§ EXERCISE REQUIREMENTS: Please lay out every line of the material below as a Markdown table with the columns "Row" and "Line", one row per line, leaving out any blank lines.
######
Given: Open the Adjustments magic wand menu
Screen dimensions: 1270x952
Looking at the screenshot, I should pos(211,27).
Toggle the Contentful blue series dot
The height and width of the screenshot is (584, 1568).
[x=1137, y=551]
######
§ COMPLETE ANSWER:
| Row | Line |
|---|---|
| 1 | Given: Open the Adjustments magic wand menu |
| 2 | Screen dimensions: 1270x952 |
| 3 | Looking at the screenshot, I should pos(211,27). |
| 4 | Toggle the Contentful blue series dot |
| 5 | The height and width of the screenshot is (584, 1568). |
| 6 | [x=1137, y=551] |